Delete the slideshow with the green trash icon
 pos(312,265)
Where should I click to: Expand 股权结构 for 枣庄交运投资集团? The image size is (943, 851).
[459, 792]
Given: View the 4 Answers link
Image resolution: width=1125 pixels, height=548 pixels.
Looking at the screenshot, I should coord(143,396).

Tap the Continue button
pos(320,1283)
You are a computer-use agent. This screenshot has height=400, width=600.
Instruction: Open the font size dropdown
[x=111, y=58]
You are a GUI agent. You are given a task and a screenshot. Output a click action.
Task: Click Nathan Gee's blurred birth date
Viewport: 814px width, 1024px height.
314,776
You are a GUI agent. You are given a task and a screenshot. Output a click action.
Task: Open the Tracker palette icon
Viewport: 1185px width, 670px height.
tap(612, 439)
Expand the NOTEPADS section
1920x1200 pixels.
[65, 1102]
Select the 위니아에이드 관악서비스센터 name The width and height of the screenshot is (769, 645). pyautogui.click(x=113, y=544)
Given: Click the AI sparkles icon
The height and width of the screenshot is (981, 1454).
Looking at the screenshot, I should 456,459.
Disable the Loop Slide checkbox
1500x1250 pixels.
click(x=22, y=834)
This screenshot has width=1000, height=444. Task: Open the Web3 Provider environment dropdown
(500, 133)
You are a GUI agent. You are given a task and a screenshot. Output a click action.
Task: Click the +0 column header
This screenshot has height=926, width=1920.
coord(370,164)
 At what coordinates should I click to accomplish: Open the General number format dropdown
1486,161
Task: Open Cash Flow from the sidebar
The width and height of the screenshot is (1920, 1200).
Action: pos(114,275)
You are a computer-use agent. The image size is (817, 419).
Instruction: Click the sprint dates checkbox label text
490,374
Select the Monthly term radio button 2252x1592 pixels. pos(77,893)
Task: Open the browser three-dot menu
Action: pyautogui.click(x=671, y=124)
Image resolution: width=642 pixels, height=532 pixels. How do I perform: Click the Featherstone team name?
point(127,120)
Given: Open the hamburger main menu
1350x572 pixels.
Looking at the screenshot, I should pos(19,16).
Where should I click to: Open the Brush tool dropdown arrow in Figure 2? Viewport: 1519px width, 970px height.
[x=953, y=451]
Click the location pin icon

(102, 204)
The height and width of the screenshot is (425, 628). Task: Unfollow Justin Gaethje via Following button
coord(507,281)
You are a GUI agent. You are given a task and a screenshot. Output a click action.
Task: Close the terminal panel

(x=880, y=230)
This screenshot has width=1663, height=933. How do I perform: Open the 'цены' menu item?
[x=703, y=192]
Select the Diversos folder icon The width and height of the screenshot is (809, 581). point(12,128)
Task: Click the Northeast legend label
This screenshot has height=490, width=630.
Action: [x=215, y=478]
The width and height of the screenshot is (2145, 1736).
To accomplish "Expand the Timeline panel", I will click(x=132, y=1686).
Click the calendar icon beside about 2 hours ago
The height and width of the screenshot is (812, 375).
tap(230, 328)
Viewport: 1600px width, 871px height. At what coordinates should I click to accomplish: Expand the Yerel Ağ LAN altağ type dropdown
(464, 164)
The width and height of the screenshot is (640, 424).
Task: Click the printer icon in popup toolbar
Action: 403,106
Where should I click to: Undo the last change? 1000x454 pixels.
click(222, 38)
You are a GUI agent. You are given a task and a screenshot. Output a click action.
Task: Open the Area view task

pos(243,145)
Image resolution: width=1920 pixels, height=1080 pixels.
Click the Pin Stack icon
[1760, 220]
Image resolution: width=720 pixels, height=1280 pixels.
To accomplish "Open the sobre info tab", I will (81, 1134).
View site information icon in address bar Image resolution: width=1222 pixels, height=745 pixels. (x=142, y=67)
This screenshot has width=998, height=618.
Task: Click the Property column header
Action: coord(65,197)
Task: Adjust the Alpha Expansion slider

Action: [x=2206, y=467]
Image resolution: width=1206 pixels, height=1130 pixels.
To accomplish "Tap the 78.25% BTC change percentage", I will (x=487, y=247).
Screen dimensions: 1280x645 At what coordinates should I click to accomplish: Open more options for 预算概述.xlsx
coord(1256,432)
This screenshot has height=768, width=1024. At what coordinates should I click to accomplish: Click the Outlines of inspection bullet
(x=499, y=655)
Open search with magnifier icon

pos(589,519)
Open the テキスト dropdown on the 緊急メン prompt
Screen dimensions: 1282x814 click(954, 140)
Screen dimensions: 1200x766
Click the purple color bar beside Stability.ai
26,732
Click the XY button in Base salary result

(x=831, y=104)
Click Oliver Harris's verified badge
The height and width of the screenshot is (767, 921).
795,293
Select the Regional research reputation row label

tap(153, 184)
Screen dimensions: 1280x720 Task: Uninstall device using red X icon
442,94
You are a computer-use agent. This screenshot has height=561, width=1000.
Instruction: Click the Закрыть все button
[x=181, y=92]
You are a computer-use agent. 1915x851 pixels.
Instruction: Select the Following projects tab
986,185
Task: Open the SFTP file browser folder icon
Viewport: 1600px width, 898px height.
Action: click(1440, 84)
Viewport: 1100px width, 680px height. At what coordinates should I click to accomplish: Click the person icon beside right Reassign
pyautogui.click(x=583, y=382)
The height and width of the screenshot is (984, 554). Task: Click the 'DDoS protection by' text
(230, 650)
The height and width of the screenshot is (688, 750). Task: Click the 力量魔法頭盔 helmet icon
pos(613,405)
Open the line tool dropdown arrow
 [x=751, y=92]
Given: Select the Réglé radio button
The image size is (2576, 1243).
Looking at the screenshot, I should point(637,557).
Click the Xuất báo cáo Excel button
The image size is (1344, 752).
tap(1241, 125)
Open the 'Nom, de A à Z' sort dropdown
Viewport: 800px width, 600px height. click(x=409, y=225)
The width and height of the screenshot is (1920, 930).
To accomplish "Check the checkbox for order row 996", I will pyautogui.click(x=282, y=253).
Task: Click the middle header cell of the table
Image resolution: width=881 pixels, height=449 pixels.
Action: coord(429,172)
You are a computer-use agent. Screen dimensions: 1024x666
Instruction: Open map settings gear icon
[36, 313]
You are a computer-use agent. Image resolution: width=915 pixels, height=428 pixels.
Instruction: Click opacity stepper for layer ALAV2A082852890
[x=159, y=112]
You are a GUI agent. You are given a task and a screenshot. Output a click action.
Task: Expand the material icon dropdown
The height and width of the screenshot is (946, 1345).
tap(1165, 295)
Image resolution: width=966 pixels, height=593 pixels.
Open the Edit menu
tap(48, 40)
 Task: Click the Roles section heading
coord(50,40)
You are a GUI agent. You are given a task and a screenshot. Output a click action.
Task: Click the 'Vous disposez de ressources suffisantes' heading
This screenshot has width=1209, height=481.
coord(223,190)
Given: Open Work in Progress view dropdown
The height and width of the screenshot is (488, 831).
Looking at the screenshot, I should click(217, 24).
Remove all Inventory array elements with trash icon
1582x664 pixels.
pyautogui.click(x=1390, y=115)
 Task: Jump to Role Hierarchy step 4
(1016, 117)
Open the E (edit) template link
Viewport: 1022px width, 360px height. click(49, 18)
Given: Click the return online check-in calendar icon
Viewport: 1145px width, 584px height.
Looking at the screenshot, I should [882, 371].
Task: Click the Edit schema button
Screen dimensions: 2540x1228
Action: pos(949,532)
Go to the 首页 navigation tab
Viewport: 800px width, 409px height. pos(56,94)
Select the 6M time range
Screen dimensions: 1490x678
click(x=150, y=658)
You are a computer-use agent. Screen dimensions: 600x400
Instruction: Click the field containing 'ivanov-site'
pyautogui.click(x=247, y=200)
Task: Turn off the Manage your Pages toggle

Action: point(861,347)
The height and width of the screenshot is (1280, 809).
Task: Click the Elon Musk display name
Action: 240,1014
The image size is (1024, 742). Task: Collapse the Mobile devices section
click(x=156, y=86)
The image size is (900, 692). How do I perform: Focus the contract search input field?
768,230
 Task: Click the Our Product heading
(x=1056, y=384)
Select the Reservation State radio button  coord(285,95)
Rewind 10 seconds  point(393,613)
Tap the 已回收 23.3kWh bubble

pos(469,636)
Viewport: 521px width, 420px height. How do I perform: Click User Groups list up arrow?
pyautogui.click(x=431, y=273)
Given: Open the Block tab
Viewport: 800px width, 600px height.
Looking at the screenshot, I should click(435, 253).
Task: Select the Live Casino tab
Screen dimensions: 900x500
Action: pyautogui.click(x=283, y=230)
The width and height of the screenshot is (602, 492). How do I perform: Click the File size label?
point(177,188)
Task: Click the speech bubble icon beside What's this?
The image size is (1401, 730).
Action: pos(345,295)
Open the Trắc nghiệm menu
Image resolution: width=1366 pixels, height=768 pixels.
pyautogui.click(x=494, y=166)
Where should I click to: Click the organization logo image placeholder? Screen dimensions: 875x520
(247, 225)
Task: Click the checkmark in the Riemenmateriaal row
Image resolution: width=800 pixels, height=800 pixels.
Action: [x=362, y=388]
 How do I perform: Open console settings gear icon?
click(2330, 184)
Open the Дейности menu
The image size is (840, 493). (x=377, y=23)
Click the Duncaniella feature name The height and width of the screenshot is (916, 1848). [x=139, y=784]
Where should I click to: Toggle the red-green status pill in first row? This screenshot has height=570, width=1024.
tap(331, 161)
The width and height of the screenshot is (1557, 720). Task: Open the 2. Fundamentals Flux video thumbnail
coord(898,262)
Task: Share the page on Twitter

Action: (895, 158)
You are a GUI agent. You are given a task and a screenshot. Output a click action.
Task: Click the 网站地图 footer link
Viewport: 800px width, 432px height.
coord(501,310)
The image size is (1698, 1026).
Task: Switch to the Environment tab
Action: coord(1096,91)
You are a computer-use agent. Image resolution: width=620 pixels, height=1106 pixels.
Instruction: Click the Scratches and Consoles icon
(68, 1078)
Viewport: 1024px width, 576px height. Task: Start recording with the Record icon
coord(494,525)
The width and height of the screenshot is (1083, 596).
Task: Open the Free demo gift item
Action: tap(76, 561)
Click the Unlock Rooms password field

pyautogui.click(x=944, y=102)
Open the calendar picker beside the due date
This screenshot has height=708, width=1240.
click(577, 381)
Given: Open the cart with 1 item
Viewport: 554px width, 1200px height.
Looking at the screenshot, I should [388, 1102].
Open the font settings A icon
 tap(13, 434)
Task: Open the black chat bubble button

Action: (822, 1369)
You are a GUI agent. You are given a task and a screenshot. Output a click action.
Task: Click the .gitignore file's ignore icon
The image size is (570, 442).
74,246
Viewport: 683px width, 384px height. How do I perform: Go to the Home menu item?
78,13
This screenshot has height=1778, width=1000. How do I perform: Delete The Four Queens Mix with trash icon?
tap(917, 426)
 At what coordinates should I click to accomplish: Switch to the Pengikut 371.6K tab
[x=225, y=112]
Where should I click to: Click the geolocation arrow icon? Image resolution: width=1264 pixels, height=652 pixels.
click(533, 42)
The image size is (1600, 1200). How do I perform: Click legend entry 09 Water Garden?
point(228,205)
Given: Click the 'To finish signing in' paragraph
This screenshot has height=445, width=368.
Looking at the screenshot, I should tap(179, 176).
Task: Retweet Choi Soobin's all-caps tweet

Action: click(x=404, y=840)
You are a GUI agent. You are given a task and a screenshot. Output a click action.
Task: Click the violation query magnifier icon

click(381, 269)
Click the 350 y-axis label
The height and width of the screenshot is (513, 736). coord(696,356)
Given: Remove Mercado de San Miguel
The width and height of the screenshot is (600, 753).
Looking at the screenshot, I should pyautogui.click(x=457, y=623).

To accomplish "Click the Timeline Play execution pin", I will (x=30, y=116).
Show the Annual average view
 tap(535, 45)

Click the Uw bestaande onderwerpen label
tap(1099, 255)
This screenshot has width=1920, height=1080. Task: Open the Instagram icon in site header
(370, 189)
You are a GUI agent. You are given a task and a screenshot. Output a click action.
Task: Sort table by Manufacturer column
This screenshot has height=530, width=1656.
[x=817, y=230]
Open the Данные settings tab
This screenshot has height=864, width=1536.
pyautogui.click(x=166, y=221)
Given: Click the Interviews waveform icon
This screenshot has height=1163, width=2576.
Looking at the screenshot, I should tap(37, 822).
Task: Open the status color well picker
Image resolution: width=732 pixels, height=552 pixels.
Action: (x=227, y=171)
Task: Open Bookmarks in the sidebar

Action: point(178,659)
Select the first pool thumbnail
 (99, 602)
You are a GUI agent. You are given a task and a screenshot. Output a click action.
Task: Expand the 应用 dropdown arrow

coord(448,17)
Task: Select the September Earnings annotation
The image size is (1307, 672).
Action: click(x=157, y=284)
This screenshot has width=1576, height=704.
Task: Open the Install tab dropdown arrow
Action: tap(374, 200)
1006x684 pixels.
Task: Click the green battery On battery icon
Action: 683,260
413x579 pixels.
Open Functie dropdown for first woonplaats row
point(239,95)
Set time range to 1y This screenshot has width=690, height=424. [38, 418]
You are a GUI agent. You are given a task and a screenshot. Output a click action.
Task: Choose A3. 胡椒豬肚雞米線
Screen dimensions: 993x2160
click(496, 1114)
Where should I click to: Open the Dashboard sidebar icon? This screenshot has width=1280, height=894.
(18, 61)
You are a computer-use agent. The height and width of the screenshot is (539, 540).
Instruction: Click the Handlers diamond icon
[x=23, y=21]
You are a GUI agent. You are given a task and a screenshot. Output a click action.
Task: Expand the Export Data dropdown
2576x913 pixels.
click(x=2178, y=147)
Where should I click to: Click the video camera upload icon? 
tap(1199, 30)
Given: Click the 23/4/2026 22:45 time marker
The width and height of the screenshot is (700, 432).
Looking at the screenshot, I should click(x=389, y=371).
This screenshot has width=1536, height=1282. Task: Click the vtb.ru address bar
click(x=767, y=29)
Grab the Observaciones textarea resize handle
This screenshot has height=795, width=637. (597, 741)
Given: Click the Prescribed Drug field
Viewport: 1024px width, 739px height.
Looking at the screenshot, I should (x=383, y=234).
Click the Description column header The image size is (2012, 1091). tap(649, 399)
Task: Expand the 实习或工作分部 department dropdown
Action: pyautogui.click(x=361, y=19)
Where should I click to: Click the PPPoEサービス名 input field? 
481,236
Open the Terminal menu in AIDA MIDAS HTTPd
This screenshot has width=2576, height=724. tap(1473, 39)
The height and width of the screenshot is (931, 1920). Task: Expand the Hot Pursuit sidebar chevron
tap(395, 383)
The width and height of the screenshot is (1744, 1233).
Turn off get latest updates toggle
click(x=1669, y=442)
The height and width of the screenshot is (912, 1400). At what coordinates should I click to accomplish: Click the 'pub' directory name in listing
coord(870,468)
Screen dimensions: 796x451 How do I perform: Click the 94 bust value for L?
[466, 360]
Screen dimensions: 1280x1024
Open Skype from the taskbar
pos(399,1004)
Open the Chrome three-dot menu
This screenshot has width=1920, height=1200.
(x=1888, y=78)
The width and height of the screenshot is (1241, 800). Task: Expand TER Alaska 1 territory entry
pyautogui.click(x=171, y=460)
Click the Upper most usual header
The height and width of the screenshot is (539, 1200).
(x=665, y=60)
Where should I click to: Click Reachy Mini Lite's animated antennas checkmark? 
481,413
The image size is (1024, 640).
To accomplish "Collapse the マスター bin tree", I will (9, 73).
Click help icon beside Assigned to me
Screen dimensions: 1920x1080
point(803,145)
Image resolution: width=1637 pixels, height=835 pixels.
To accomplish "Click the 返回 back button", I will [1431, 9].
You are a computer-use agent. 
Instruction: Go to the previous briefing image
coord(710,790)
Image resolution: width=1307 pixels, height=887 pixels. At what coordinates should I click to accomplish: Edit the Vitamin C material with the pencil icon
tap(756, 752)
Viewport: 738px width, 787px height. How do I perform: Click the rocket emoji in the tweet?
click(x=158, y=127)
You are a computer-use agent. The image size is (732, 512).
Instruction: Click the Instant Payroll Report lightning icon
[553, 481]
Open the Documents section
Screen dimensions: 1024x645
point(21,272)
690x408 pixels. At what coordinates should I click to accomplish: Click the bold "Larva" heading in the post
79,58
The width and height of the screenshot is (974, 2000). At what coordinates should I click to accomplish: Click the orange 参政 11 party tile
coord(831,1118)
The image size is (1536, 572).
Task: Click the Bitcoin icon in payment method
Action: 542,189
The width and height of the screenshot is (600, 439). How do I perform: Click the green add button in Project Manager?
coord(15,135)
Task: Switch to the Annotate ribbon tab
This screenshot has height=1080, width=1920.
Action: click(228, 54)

____

Rewrite the lines from the first one up to and including the line with "pos(320,1283)", substituting "Next" for "Continue" and leaving everything else unchanged.

Delete the slideshow with the green trash icon
 pos(312,265)
Where should I click to: Expand 股权结构 for 枣庄交运投资集团? The image size is (943, 851).
[459, 792]
Given: View the 4 Answers link
Image resolution: width=1125 pixels, height=548 pixels.
Looking at the screenshot, I should coord(143,396).

Tap the Next button
pos(320,1283)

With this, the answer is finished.